--- Records Enclosed Below ---

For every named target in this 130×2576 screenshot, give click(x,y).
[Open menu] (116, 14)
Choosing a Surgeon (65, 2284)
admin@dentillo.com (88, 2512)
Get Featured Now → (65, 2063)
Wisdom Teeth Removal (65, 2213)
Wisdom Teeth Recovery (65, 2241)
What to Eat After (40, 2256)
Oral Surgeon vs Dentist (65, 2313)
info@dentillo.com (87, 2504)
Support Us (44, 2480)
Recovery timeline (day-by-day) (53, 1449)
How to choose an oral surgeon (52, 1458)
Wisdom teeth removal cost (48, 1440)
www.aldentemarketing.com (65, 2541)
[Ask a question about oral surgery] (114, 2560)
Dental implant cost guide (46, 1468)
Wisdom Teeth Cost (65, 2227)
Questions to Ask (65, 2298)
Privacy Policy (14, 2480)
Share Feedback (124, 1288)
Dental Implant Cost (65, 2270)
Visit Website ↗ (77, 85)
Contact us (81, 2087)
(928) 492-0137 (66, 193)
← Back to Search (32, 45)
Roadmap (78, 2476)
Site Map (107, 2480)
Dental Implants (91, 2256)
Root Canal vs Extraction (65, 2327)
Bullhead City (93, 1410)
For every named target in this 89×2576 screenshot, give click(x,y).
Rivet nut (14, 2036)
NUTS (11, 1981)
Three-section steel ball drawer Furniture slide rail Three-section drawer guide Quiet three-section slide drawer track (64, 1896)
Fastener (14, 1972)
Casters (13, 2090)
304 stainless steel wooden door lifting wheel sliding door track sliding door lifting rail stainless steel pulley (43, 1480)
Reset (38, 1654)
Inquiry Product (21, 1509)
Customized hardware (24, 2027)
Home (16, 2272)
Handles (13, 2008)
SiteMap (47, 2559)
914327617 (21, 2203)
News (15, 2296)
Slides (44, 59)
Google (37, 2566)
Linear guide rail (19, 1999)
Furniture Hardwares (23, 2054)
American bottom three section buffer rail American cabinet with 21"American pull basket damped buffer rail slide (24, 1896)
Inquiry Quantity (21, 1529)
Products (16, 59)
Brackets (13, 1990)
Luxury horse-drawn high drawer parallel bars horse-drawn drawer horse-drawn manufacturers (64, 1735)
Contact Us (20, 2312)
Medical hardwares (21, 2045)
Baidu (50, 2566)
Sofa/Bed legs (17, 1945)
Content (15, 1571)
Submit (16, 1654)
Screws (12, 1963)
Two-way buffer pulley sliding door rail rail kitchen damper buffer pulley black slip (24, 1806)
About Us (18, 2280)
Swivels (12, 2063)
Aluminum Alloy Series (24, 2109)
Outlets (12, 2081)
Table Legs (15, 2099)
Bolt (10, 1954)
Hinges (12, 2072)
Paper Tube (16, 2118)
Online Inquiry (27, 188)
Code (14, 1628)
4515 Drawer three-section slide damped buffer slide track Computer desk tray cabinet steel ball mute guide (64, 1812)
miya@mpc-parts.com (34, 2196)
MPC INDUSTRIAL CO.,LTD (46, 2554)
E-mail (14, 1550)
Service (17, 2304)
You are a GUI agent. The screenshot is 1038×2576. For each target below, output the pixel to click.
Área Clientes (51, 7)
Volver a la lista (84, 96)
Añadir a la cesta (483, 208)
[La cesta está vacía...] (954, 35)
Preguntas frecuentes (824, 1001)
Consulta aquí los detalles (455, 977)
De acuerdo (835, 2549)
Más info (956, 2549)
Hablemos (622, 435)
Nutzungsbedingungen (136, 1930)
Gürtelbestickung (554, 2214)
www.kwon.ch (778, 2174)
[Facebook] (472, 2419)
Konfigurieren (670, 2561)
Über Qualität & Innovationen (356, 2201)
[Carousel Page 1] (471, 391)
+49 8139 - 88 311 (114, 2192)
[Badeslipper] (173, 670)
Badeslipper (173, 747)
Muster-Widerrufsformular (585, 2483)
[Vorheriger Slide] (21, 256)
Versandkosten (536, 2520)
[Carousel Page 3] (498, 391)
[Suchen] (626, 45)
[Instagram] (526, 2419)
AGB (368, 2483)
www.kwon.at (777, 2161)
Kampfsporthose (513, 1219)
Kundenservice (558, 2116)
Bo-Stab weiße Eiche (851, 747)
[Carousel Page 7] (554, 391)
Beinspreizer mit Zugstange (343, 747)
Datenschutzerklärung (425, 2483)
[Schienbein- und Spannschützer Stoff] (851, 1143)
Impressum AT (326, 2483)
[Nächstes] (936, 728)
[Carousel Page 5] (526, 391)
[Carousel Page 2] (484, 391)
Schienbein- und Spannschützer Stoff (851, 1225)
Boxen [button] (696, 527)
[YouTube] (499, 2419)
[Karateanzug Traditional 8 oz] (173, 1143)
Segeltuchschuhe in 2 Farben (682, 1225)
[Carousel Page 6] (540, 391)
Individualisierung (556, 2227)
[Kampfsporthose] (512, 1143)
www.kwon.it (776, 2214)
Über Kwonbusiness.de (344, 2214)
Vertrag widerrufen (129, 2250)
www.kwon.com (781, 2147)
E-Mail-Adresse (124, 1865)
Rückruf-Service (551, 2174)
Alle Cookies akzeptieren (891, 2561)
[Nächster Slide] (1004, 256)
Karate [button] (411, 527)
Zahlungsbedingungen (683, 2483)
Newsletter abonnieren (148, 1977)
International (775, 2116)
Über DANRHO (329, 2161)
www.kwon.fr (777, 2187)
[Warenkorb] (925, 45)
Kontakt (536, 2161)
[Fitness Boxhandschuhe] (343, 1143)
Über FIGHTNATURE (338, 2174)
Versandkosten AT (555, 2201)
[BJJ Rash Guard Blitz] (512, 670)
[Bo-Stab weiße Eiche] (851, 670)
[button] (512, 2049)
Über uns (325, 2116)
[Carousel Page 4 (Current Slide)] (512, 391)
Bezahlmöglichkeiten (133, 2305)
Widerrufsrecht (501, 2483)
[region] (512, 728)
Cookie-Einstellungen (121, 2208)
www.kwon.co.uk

--- End of Enclosed Records ---

● **Work request**
Look through the entries above and quote exactly the lines from the line with "Aluminum Alloy Series (24, 2109)" to the line with "Code (14, 1628)", counting both of those lines.

● **Reply to the task**
Aluminum Alloy Series (24, 2109)
Outlets (12, 2081)
Table Legs (15, 2099)
Bolt (10, 1954)
Hinges (12, 2072)
Paper Tube (16, 2118)
Online Inquiry (27, 188)
Code (14, 1628)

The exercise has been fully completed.